The economy is indeed getting on a strong footing, with central estimates suggesting gross domestic product (GDP) growth should keep its momentum in the second quarter by rising 0.8%, which would be unchanged from growth in the previous quarter. The Office for National Statistics (ONS) releases the data on Friday morning.
Markit Economics' PMI surveys showed the three major pillars of the economy surged during the second quarter, and the latest estimate from the National Institute of Economic and Social Research (NIESR) showed even stronger growth between April and June, up 0.9%.
Like NIESR, the BoE's July Monetary Policy Committee (MPC) minutes also offered a more upbeat view on growth, suggesting the GDP to have risen 0.9% in the second quarter, with the expectations of growth slowing modestly into the third and fourth quarters.
However, the central bank's GDP forecasts usually takes the mature estimate of growth, while Friday's estimate is the first one and based only on less than 50% of all the available data for the whole quarter.
Despite the overall growth rising at a sustainable pace, and the UK labor market tightening faster than expected, the central bank remains cautious on its monetary policy decisions.
Wage growth in Britain remains significantly below consumer price inflation, not to mention house price inflation which on average has risen 10% on the year and as much as 21% in London.
Apparently, such significant contrasts keep BoE policymakers on alert by raising their concerns about the massive indebtedness of UK households at a time of such suppressed earnings growth, and a possible detrimental impact on spending and growth as soon as rates begin to rise. Therefore, the central bank reiterates slow and gradual tightening in order not to choke off business investments and households budgets and spending.

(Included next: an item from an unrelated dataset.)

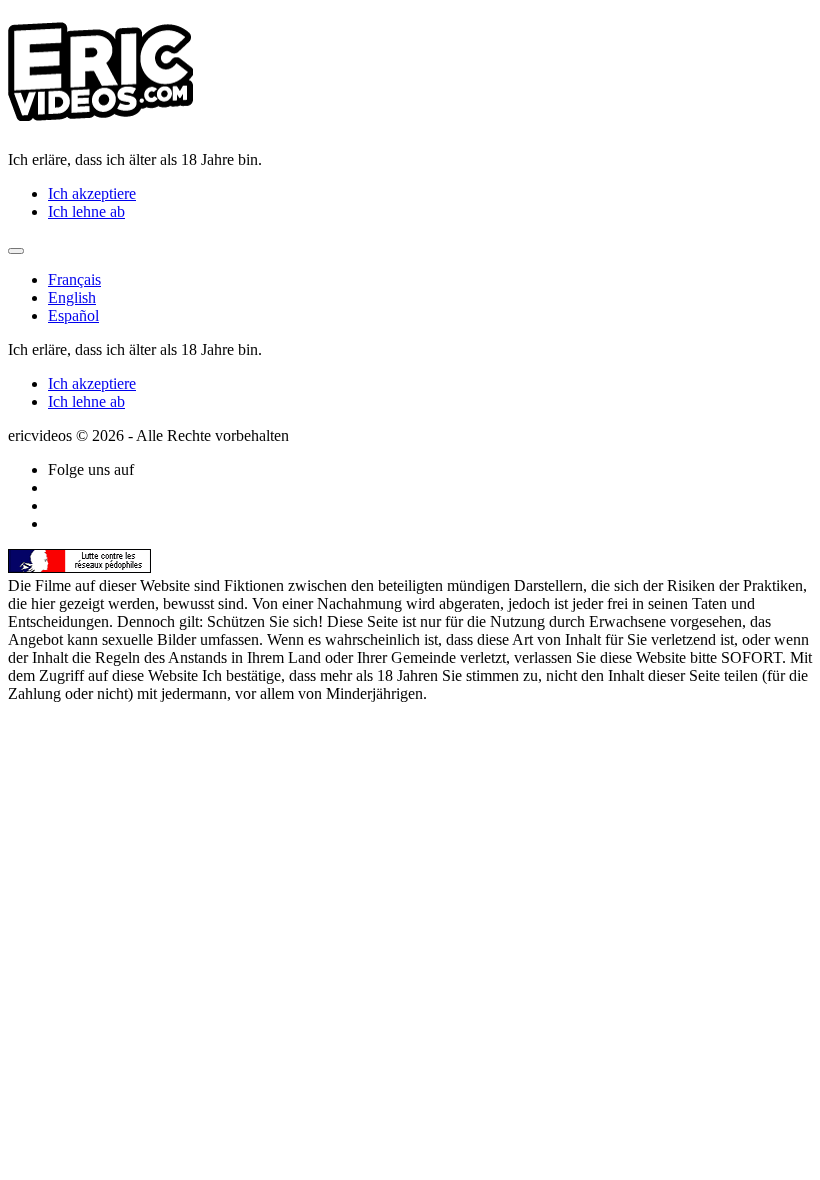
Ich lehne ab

After the two phases of forward guidance, we might therefore experience the third phase which will very closely watch over the wage growth data in the upcoming months, provided both by the official statistics as well as commercial surveys.
"It is the prospects for household indebtedness that concern us. UK households start from a vulnerable position, with debt at 140% of disposable income and the share of riskier mortgage lending rising markedly over the past year. Housing debt can represent a major risk because mortgages are both the largest asset of UK banks and the largest liability of UK households," Mark Carney said on July 23.
On wages, Carney said that a key judgment for the MPC is when and to what extent the labor supply and spare capacity tightening will translate into real wage growth, and in turn that wage growth into price pressures.
All major macro fundamentals, whether it is labor or wage growth, production, services or spending will be very closely watched by the central bank. Plus the August Inflation Report is expected to shed significantly more light on the central bank's forecasts which should eventually determine the immediate monetary policy decisions towards the end of this year.